Una y otra vez me digo a mí misma: este viaje es necesario, pues contribuye a la búsqueda antitética de la belleza. Cuánta fealdad existe en el mundo.

Al posar mi mirada en los asientos que preceden al mío, detecto algo similar a un bigfoot camuflado: un ser inmenso trata de esconder su monstruosidad bajo una docena de bufandas. El hedor se filtra entre las puntadas del tejido de lana. Este sí es el invierno de nuestro descontento.

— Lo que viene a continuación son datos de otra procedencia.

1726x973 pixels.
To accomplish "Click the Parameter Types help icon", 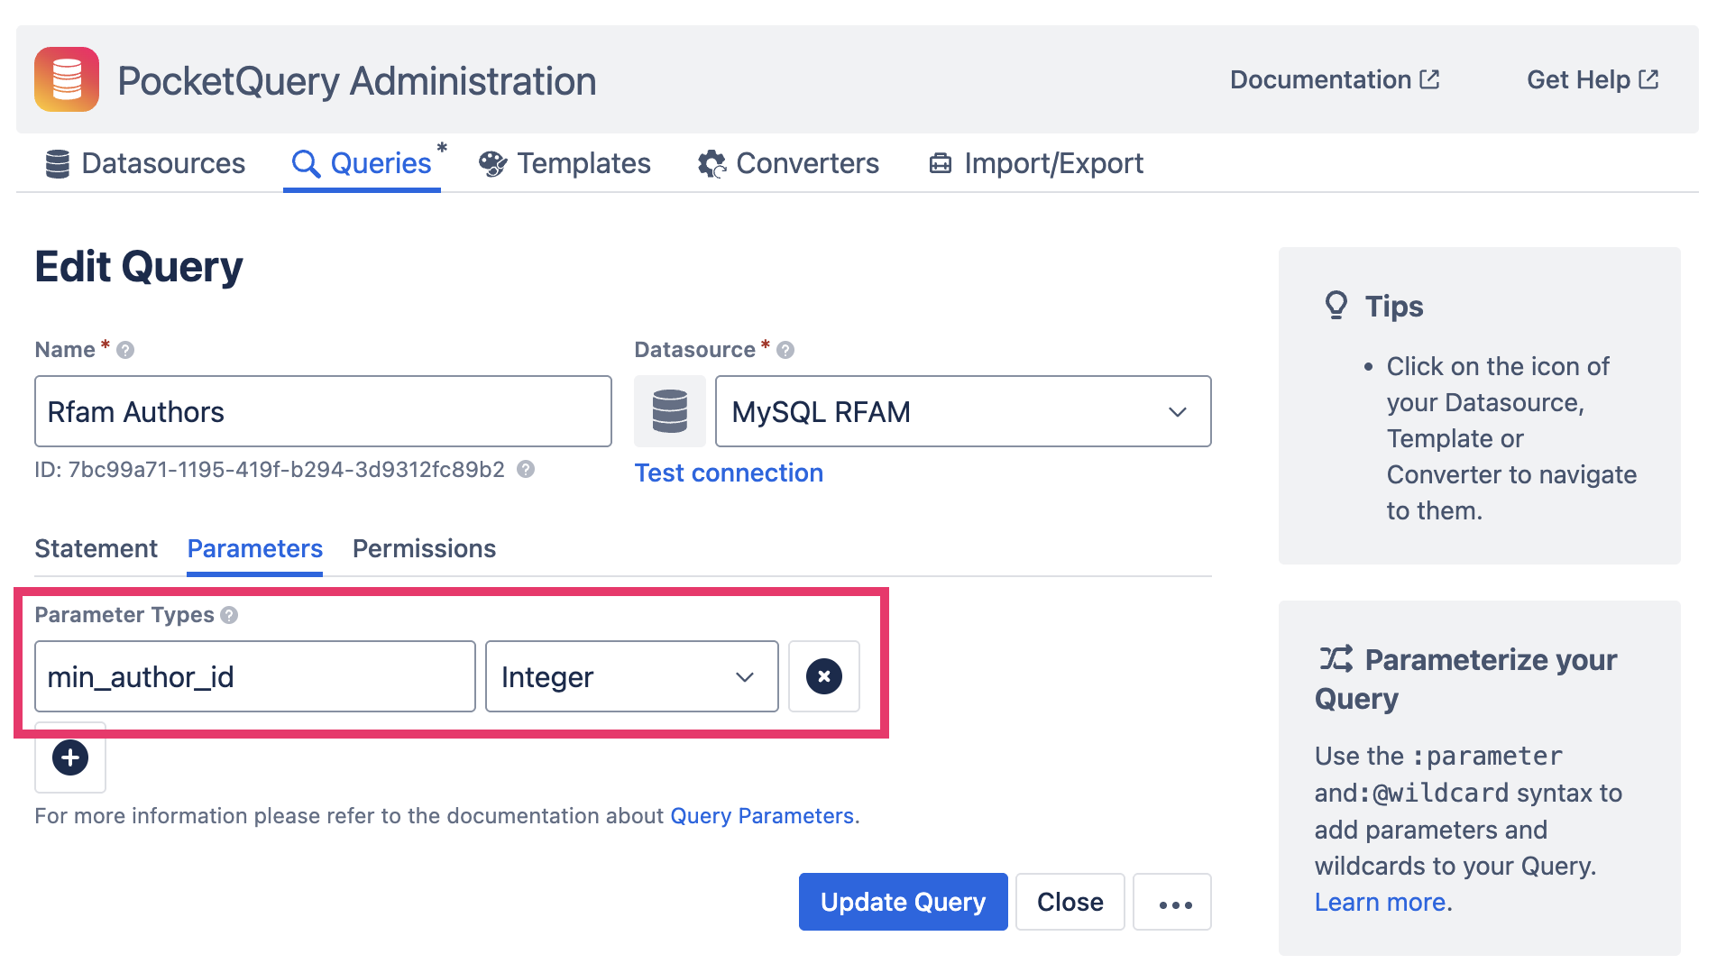I will [x=229, y=615].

Alcanzo mi destino. Varios jovencitos duermen la borrachera sobre las mesas de los bares. Las tiendas de alimentación venden botellas de alcohol a precios irrisorios. La piel de los transeúntes me recuerda a ese filete crudo que encontré en mi nevera transcurridas ocho semanas desde su fecha de caducidad. Concluyo que tal realidad resulta insoportable desde la sobriedad, así que me detengo a repostar en una terraza. A los cinco minutos, cuando apenas me ha dado tiempo a dar un par de tragos a mi pinta, ya he presenciado una brutal pelea entre dos hooligans tatuados hasta las cejas, que termina felizmente en fraternal abrazo. El límite entre la resaca y la ebriedad se desdibuja en los organismos de los veraneantes. El diablo era eso: la confusión entre un concepto y su contrario. Una piara de aullantes coches de la Guardia Civil transita el asfalto. Un gigantesco yeti de cartón piedra escala un edificio. Magaluf es el templo del espeluzne, la trastienda de un civilizado Occidente, un grito arrancado a la contención social que la humanidad, desde la vergüenza, entierra en secreto en la tierra. Tras servirme la tercera pinta, la camarera coloca alrededor de mi cuello un collar hawaiano. Se tensan todos mis músculos, trago saliva, me bebo de golpe los 568,26125 mililitros que contiene mi vaso. Me acerco hasta la barra y, haciendo uso de mi imperfecto inglés, solicito otra cerveza más.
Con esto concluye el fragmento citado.